Work to complete
Please answer these from the account of the University visit below:
(a) Who is excluded by rule from attending the lecture?
(b) What was the subject of the lecture the visitors were admitted to?
(c) What was put into the carriage?

Provided text
:::::

One of the ladies took an opportunity of asking me privately to request leave to attend a lecture with the Natural Philosophy class, in the morning. Ladies are excluded by rule: but she thought that the rule might for once be infringed without injury, in the case of foreign ladies. The Professor kindly made no difficulty; and my prompter highly enjoyed her single opportunity.
We breakfasted before eight, and went immediately to survey the large building,—the Rotunda. First we saw the library, a well-chosen collection of books, the list of which was made out by Jefferson. The students read in the Rotunda, and take out books by order. In the gallery, above the books, the mineralogical collection, belonging to Professor Patterson, is arranged, and open to observation. Higher up still is a whispering gallery. The lecture to which we were admitted was on Heat. It was clear, fluent, and entertaining. The young men appeared to be good listeners; some wrote down almost all they heard; and many asked questions of the Professor at the conclusion of the lecture.
Mr. Tucker begged us to go to his chamber to luncheon, as he was still unable to venture out of it. We had a delightful hour there. The sick gentleman's room was crowded with guests, all busy with question and remark, our time being short, and the quantity we had to say, like old friends in a brief meeting, being inexhaustible. A serious request was made to us that we would stay a month, giving up a portion of our southern journey in exchange for the good offices of the University. We could not possibly do this; but there can be no doubt of what our enjoyment would have been, during a whole month of intimate intercourse with such stirring people as this graceful, kindly little society is composed of. Having said all that so many tongues could, in an hour's time, about the Theory of Rent, Colonel Thompson, and Mr. Malthus; the value of public censure and eulogy; Mrs. Somerville again, Philadelphia ale, American politics, and a hundred other things, we were obliged to go. Keepsakes of the ladies' work were put into our hands, and packets of sandwiches into the carriage; and a party escorted us to our inn, bad as the weather was. Letters of introduction were hastily prepared, and sent after us; and during our whole visit nothing was omitted which could concern our comfort, or enhance our pleasure. As I cast my last look from the window of the stage towards the University, it was with less regret than pleasurable astonishment at my own experience of the speed with which it is possible for foreign minds to communicate, and lasting regard to be established.

:::::

Information provided
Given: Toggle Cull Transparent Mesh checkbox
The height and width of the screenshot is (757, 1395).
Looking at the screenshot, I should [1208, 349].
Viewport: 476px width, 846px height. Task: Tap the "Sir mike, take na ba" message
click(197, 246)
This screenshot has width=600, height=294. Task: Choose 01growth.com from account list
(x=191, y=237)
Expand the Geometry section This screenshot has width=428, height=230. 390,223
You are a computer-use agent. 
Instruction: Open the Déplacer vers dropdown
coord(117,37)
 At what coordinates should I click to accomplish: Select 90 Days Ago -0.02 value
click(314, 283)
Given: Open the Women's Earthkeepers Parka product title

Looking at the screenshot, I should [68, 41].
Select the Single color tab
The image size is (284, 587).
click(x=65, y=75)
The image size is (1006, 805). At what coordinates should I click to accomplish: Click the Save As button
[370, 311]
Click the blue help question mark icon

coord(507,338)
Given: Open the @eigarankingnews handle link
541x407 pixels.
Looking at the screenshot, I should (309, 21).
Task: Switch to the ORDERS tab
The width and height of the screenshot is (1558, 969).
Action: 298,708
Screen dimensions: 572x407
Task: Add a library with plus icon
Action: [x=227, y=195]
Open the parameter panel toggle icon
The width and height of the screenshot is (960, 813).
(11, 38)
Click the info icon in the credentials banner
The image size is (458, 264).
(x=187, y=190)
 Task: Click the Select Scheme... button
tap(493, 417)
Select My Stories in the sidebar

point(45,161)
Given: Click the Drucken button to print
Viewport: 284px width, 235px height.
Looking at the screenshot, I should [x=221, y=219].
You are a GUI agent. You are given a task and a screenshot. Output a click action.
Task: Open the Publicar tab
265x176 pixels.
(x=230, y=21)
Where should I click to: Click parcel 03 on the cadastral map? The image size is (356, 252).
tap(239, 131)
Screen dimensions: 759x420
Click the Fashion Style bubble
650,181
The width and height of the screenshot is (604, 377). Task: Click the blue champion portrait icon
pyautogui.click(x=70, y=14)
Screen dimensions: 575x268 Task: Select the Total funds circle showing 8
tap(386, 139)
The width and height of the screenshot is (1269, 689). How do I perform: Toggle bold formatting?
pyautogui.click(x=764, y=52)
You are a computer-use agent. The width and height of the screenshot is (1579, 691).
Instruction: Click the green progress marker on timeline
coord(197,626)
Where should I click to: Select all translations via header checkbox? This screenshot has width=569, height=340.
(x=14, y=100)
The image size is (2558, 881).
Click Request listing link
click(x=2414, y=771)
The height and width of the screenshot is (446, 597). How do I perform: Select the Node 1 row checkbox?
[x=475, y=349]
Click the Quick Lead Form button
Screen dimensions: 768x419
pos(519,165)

:::::

Reply
(a) Ladies
(b) Heat
(c) Packets of sandwiches